Няньки

Юлия Сасова
     Сентябрьские дни хотя и сохраняли в себе тепло бабьего лета, однако для старческих костей Демьяна и Ивана, двух друзей-фронтовиков, они казались холодными и вынуждали щупленьких старичков укутывать свои тоненькие, почти прозрачные, фигурки в тёплые одежонки времён их молодости.

С утра пораньше, отправляясь на «дежурную вылазку», (так они имели обыкновение называть про меж собой ранние обходы мусорных баков в поисках чего-нибудь полезного по причине мизерной пенсии), друзья-ветераны встретились на окраине старых гаражей, откуда обычно начинался их маршрут.

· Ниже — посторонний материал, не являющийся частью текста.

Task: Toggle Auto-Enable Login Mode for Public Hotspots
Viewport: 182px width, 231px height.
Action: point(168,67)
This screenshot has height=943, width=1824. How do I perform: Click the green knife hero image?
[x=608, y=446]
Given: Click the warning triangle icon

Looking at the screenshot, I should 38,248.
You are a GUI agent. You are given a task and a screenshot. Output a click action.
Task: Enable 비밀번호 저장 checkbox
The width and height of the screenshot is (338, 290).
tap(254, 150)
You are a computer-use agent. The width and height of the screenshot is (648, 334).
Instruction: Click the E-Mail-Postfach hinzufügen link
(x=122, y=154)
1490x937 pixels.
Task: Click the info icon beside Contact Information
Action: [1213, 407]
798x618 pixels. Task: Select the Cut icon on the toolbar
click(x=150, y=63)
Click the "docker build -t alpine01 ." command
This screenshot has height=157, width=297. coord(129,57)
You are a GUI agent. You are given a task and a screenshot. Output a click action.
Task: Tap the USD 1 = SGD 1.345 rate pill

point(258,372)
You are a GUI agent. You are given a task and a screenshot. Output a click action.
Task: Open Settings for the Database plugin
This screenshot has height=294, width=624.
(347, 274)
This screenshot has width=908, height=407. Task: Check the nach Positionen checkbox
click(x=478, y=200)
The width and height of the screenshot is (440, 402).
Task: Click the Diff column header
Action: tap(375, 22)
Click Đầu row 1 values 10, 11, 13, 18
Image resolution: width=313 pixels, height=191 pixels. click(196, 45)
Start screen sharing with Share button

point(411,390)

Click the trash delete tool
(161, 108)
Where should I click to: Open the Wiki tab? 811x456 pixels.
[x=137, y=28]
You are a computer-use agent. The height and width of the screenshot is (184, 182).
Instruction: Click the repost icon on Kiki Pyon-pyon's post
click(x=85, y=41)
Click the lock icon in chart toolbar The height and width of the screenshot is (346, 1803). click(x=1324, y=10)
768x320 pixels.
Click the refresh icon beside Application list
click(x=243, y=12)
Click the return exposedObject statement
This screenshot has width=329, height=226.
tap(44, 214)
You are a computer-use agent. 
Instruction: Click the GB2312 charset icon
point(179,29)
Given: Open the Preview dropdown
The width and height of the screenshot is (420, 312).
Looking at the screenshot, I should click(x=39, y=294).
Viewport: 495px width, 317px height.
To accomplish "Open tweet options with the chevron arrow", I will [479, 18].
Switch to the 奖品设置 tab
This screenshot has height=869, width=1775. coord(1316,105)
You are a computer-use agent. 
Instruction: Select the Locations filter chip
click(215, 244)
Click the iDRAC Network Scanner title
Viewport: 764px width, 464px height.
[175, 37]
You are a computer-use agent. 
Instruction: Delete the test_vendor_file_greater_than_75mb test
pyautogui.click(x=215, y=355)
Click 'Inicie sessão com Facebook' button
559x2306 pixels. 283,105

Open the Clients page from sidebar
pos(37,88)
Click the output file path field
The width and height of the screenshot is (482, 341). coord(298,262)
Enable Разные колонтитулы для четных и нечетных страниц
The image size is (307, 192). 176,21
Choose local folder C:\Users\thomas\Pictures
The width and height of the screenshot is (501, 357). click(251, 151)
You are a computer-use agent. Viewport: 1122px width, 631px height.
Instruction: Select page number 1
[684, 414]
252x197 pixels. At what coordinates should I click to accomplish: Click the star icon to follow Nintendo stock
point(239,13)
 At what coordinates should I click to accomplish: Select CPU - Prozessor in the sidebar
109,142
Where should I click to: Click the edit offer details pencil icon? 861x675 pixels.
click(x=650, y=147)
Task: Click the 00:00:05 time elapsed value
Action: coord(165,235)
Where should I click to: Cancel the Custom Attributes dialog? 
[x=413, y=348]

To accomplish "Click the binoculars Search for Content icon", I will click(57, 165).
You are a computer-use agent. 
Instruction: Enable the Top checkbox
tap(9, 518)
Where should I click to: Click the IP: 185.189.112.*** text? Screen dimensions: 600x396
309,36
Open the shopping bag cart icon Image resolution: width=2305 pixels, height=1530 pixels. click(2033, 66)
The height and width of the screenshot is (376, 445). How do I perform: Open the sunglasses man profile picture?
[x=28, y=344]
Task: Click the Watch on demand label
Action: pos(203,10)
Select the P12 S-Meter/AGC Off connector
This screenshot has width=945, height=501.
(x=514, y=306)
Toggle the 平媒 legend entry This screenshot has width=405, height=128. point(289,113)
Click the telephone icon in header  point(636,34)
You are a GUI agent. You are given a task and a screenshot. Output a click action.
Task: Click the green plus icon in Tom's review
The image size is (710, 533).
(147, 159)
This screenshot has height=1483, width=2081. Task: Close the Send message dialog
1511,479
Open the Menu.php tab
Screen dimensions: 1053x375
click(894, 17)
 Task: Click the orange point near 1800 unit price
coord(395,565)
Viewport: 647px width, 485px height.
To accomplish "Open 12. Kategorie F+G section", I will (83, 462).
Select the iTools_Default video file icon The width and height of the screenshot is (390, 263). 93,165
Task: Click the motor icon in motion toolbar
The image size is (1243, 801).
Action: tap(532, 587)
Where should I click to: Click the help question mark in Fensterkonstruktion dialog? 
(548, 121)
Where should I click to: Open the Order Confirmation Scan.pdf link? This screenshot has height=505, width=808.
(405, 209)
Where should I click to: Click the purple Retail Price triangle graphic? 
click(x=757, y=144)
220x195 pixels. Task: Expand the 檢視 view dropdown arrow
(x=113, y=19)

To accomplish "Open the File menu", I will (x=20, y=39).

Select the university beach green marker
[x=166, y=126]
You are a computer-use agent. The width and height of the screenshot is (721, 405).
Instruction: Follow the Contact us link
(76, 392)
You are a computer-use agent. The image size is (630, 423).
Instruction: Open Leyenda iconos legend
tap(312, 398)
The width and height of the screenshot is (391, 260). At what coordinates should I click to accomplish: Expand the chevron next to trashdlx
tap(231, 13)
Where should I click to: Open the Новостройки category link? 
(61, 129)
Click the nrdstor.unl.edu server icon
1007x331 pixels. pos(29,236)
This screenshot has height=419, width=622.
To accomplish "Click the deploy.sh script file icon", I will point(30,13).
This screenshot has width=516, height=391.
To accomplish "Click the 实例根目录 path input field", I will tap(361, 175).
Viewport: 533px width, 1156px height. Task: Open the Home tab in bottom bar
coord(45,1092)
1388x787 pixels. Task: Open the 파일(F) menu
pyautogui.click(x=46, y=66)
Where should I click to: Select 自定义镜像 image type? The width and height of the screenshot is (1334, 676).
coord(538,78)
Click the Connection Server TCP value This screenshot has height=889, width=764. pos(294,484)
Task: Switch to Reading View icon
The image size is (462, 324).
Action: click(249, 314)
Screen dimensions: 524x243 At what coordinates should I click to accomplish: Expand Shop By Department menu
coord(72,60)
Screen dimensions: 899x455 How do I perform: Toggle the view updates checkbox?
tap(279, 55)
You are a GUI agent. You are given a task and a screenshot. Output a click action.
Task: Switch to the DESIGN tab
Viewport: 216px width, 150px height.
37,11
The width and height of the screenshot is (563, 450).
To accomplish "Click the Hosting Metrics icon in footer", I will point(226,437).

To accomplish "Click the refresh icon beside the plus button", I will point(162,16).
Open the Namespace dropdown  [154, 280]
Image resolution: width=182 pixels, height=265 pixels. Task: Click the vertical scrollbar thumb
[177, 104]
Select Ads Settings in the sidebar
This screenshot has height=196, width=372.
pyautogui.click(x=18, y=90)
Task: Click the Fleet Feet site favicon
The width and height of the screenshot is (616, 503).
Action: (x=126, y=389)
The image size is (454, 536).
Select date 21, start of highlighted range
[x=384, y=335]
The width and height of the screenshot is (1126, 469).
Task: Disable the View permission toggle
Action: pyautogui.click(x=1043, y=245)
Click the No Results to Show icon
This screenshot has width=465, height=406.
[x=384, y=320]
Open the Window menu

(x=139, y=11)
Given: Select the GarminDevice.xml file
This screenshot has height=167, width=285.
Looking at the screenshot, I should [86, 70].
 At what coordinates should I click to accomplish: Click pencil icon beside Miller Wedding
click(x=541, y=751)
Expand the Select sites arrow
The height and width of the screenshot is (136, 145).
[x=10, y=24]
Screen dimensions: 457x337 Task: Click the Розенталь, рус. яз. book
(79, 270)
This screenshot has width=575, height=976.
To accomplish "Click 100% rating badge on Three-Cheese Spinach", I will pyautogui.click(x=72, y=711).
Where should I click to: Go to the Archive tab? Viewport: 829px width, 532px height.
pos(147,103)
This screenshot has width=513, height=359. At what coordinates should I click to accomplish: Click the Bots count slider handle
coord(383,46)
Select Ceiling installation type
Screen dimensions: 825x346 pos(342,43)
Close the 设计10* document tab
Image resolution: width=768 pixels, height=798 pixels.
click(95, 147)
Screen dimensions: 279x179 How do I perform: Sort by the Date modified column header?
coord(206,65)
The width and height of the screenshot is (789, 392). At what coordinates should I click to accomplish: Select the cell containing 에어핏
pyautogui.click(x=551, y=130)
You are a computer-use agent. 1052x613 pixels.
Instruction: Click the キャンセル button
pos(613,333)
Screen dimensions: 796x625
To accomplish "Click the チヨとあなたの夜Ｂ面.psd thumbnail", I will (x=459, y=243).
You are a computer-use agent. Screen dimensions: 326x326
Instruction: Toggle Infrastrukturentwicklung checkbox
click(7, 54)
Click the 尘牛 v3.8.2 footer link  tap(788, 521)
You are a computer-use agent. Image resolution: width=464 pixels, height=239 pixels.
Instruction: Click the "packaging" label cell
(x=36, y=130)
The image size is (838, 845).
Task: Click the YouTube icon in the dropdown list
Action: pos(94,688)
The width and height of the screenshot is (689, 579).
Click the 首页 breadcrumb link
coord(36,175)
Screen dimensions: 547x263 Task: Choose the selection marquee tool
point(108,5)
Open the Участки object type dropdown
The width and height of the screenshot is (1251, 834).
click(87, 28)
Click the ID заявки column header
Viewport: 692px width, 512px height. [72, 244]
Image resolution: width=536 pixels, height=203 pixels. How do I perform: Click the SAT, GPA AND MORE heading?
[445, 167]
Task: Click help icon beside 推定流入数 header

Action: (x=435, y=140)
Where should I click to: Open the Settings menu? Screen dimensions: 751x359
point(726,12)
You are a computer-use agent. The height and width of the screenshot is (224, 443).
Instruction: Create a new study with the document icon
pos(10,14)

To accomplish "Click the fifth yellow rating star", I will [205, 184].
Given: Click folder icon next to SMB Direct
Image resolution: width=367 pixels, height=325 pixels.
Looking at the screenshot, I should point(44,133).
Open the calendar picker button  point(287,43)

Вспоминая былое, старики поочерёдно перебирали отходы, забираясь прямо внутрь мусорного контейнера. К часам восьми утра привычное их занятие подошло к концу:

-Не густо сегодня, - сетовал старик с выцветшими серыми глазами своему товарищу, пригорюнясь сидящему подле огромного ржавого бака с мусором.

-Пошли что-ли, - пробурчал темноокий дедок в свои реденькие усы, - а то людно скоро станет… Да что уж! Может завтра получшее будет, - сплюнув, старик в старенькой телогрейке поплёлся в сторону домов.

-Эй, старый ты хрыч! - Заголосил другой ему в след из мусорного бака, - Меня обожди!

Старик спешно схватился костлявыми пальцами за ржавый край контейнера и, упёршись левой ногой в картонную коробку, собрался-было поднатужиться и выпрыгнуть наружу, но под ногами что-то пискнуло. Застыв на мгновение , Демьян легонько убрал свою ногу с коробки и стал медленно-медленно её открывать. Старику не надо было много времени, чтобы понять, что писк несколько секунд назад вырвался именно оттуда.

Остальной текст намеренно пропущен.